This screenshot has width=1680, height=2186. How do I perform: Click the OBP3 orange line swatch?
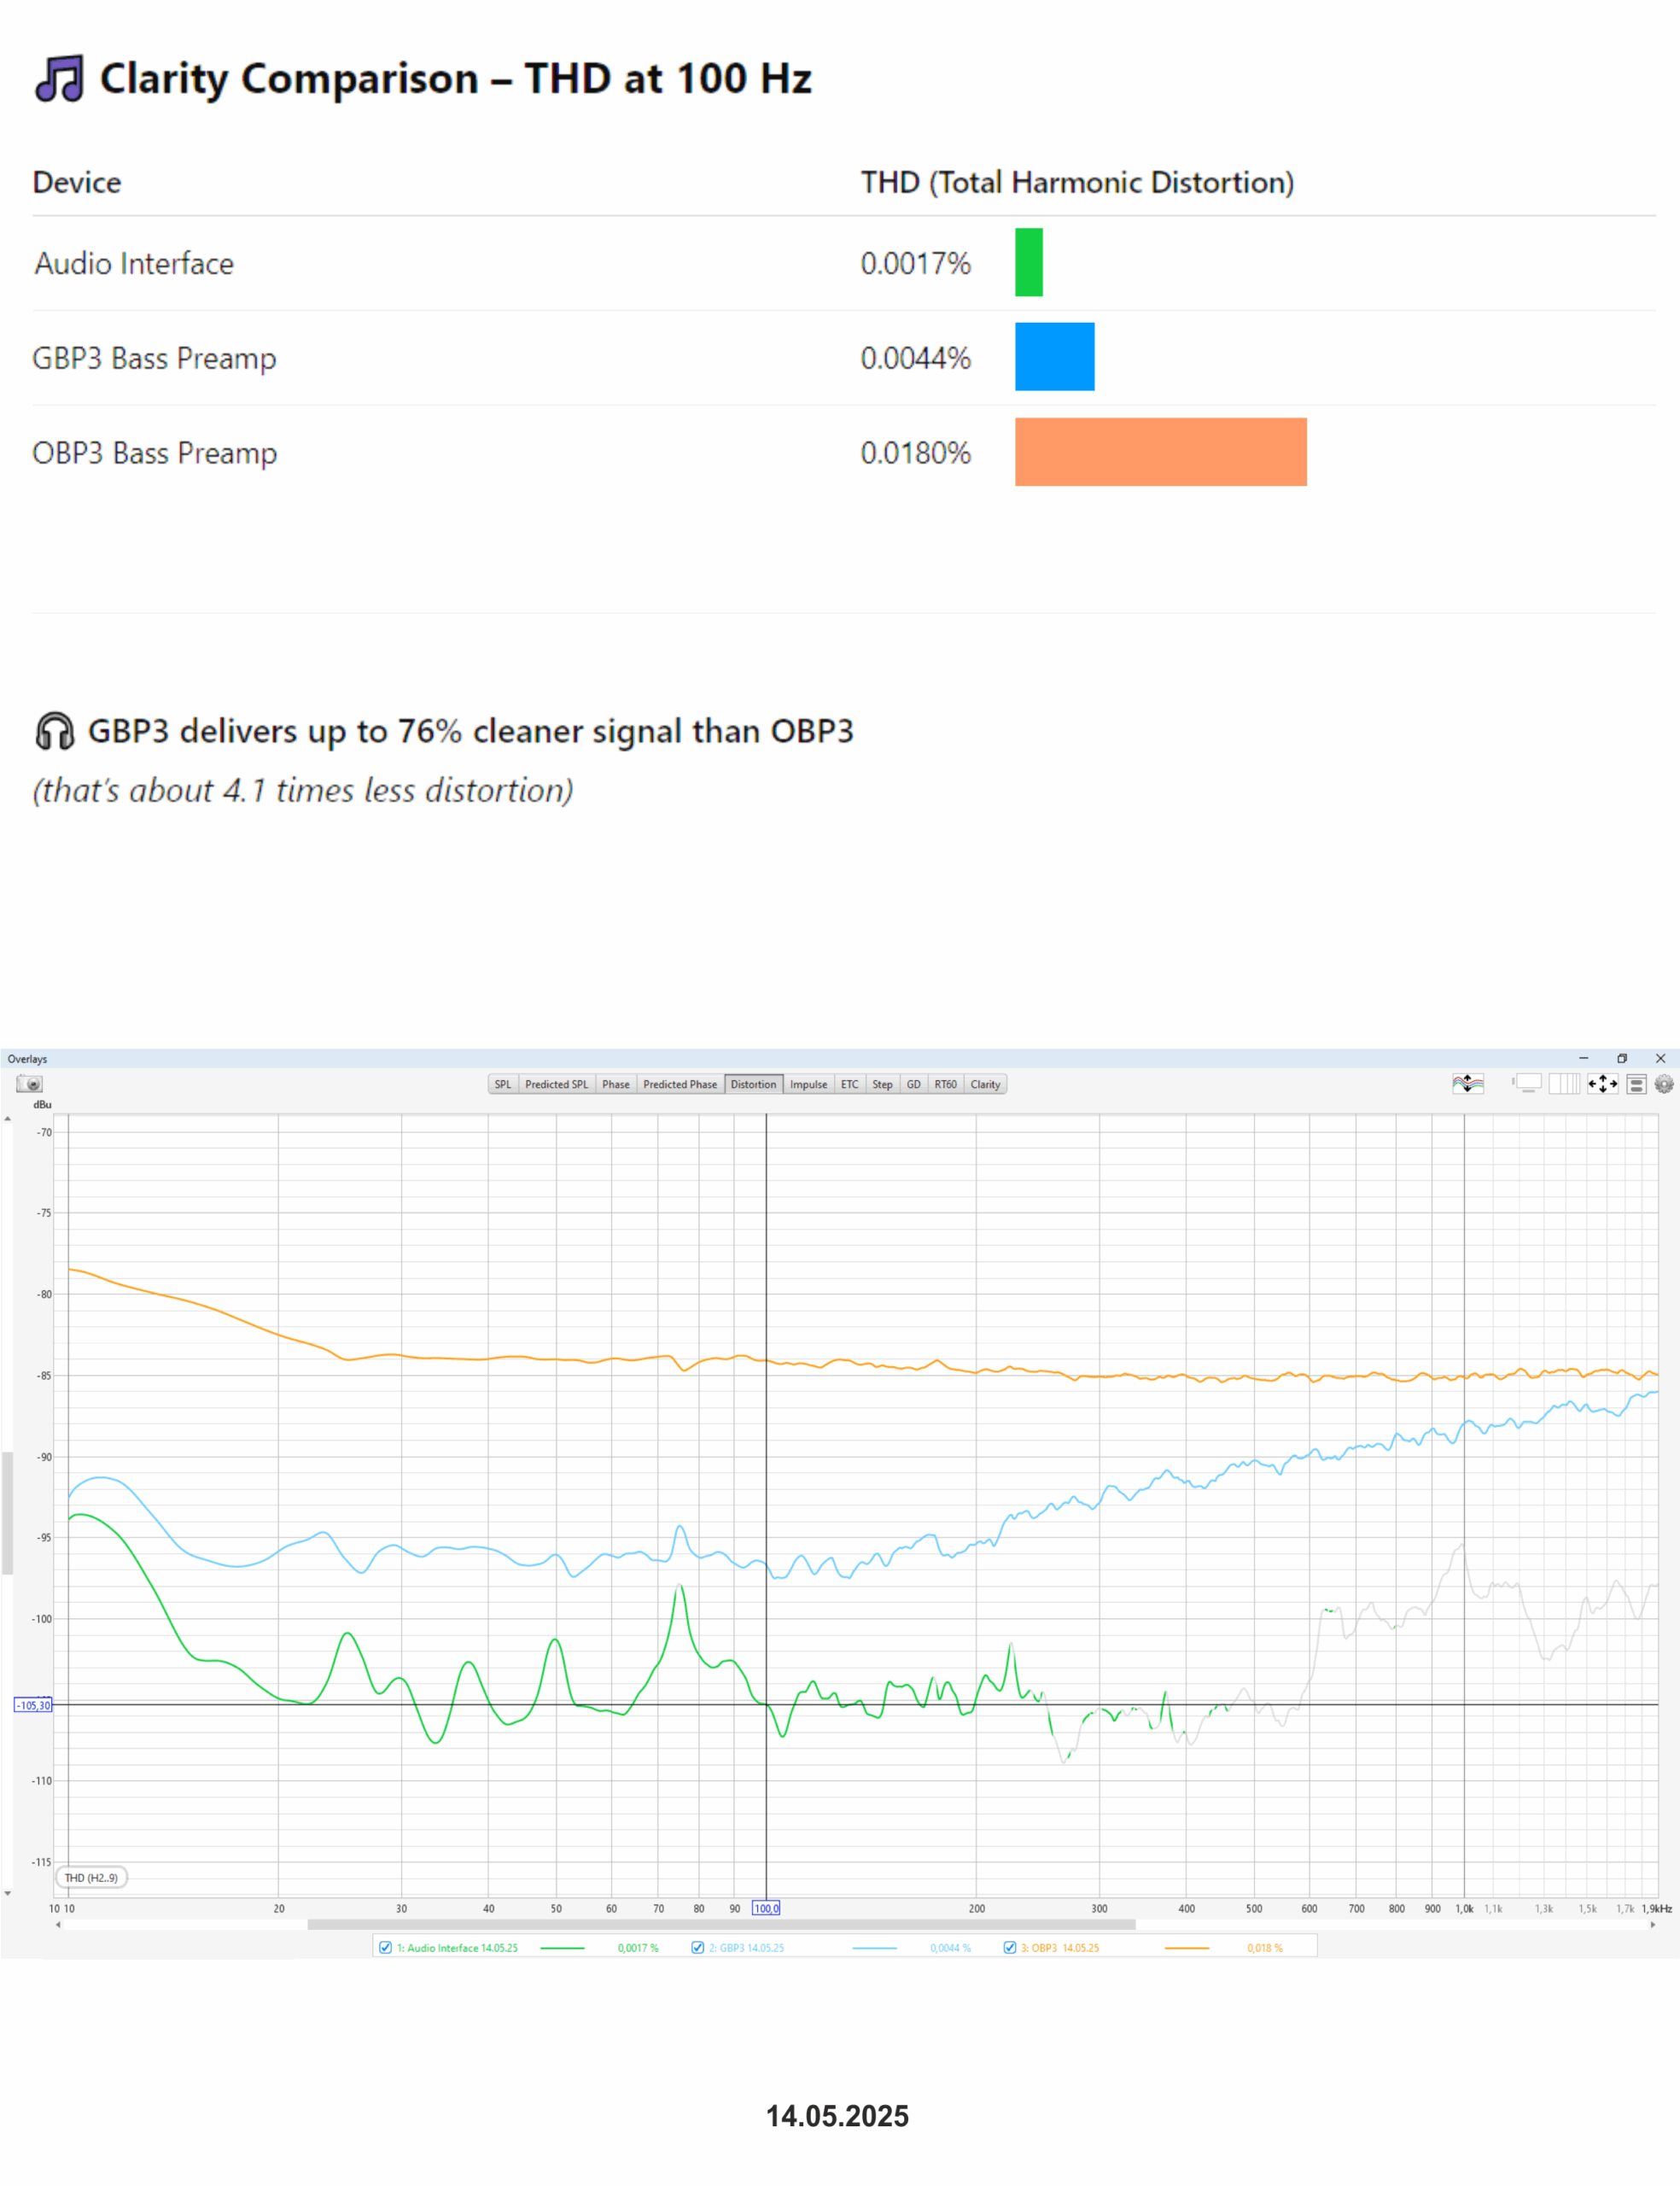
* * *
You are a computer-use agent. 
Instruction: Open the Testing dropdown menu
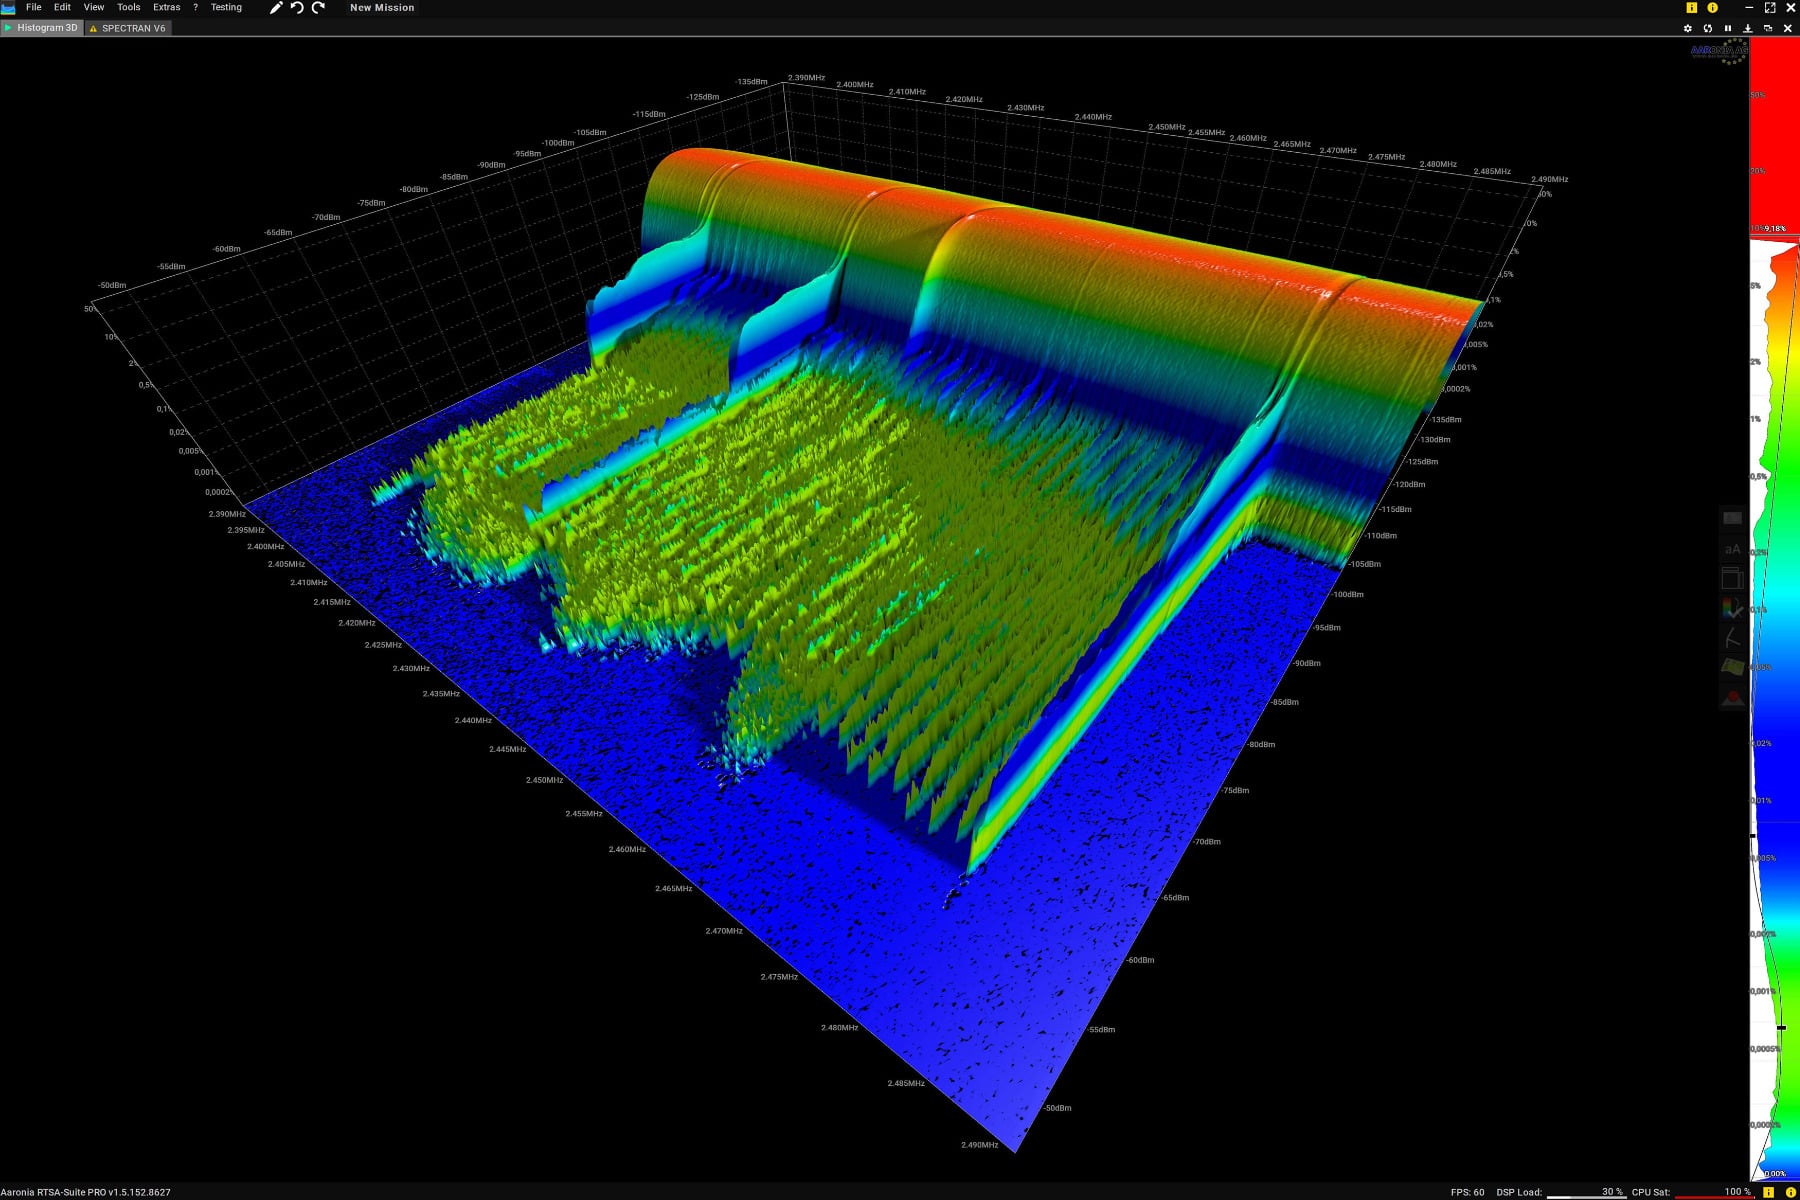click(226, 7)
---
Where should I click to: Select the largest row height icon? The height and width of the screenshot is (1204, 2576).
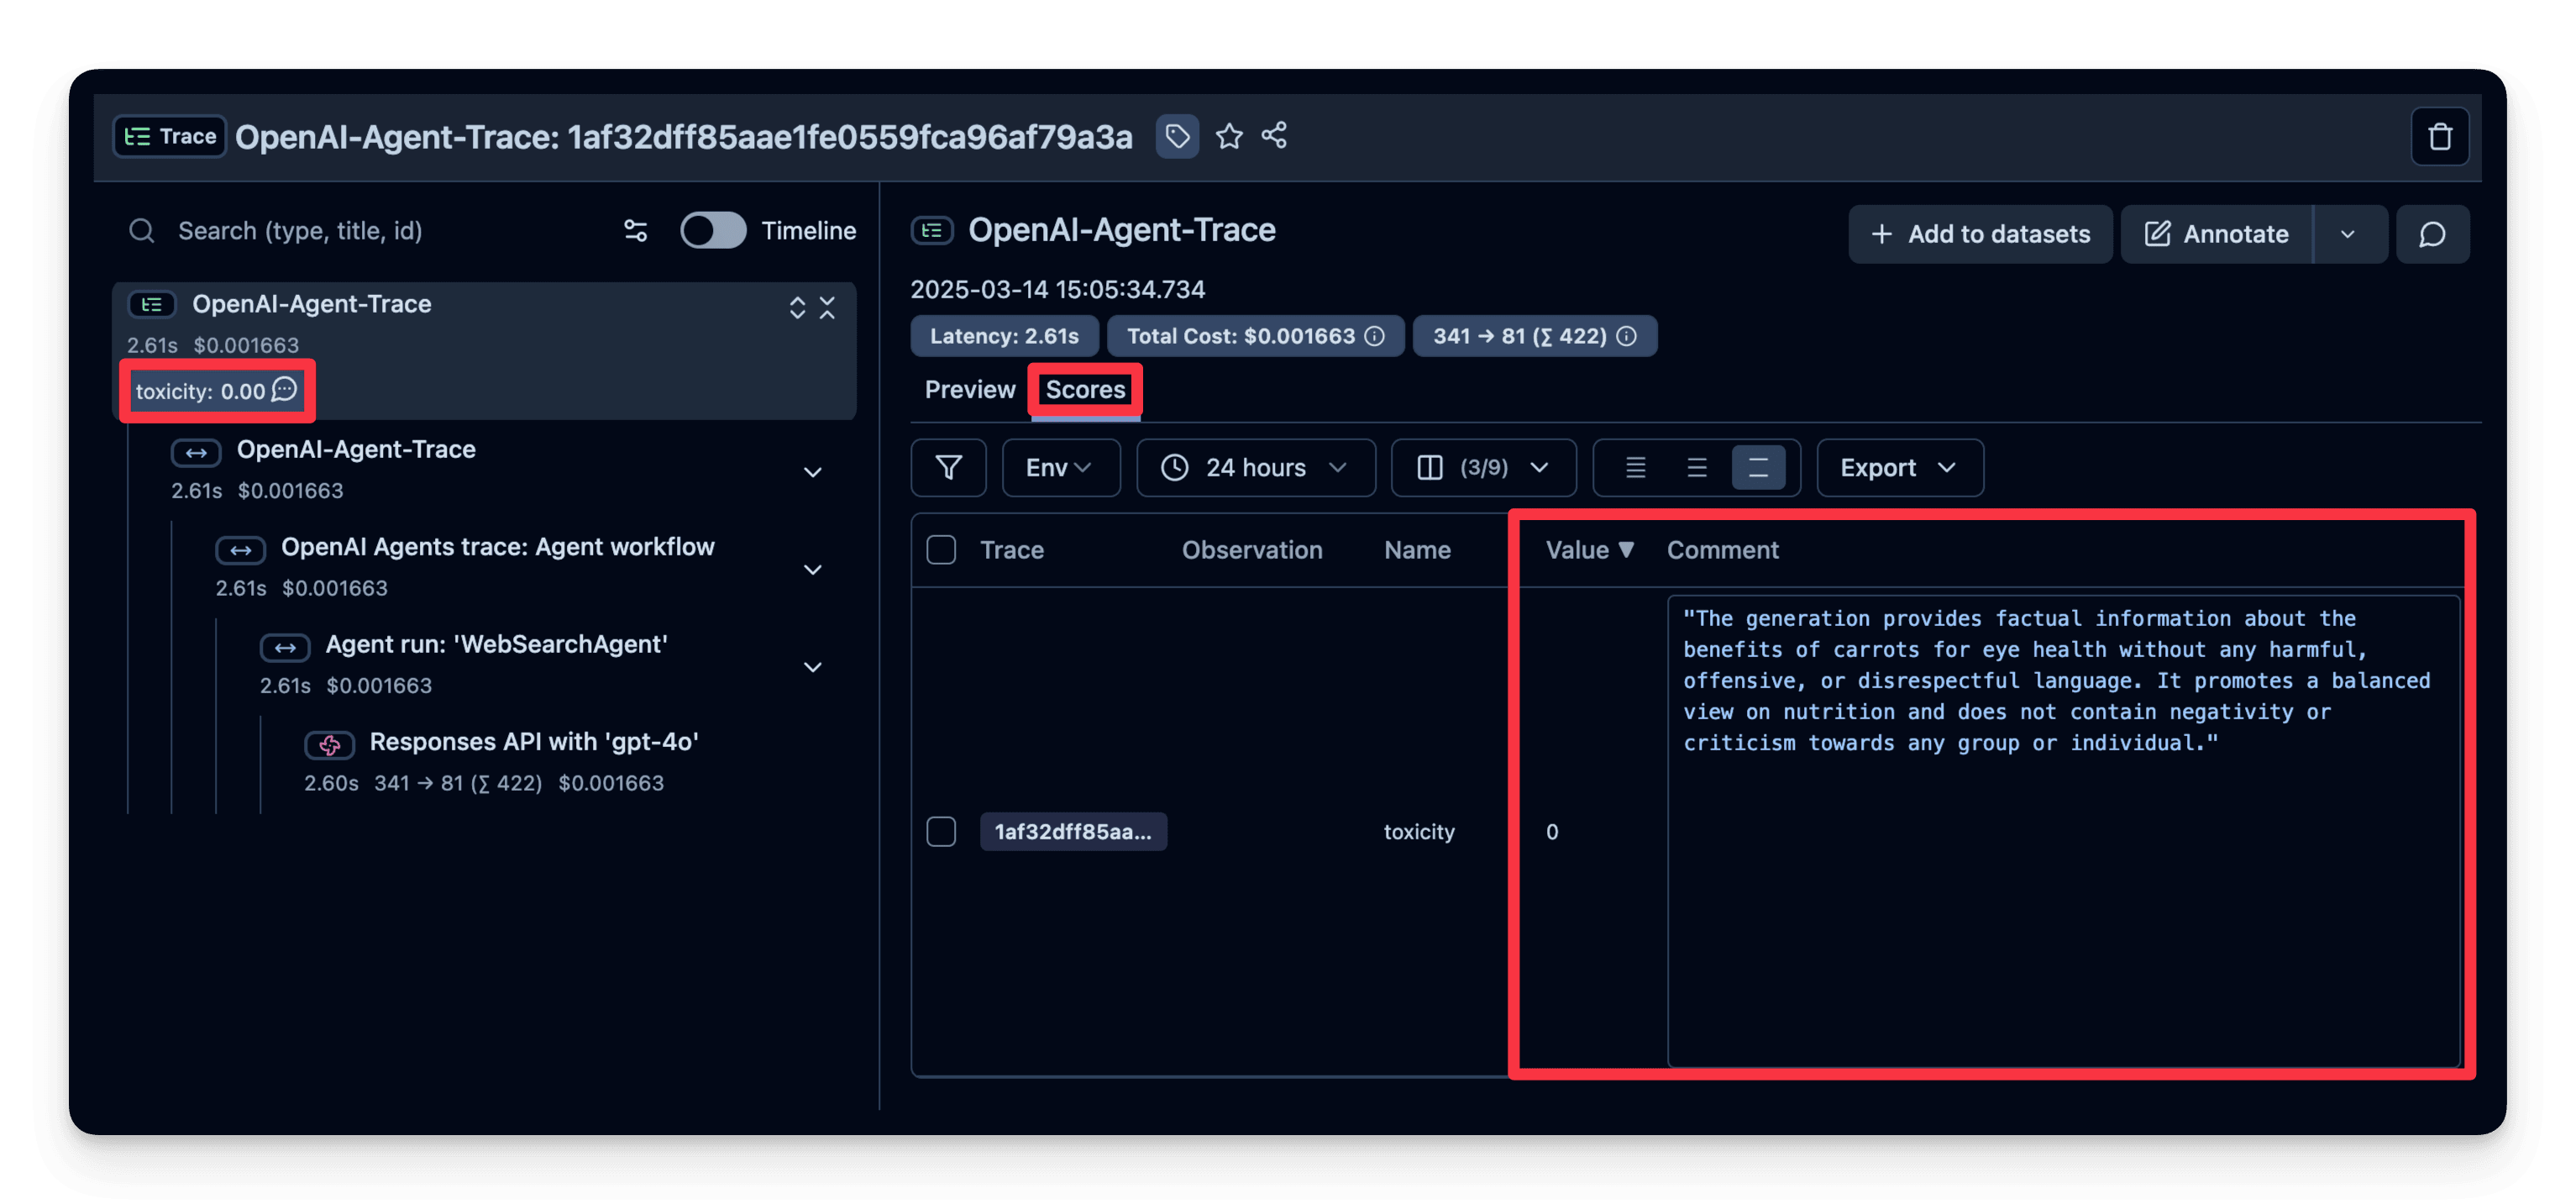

Activity ▸ The lines to report are those in the material above that contain the word "width"; copy every one of them.

Answer section ▸
This screenshot has width=1680, height=2186. How do I perform: Click the OBP3 orange line swatch?
Where should I click to: Select the largest row height icon? The height and width of the screenshot is (1204, 2576).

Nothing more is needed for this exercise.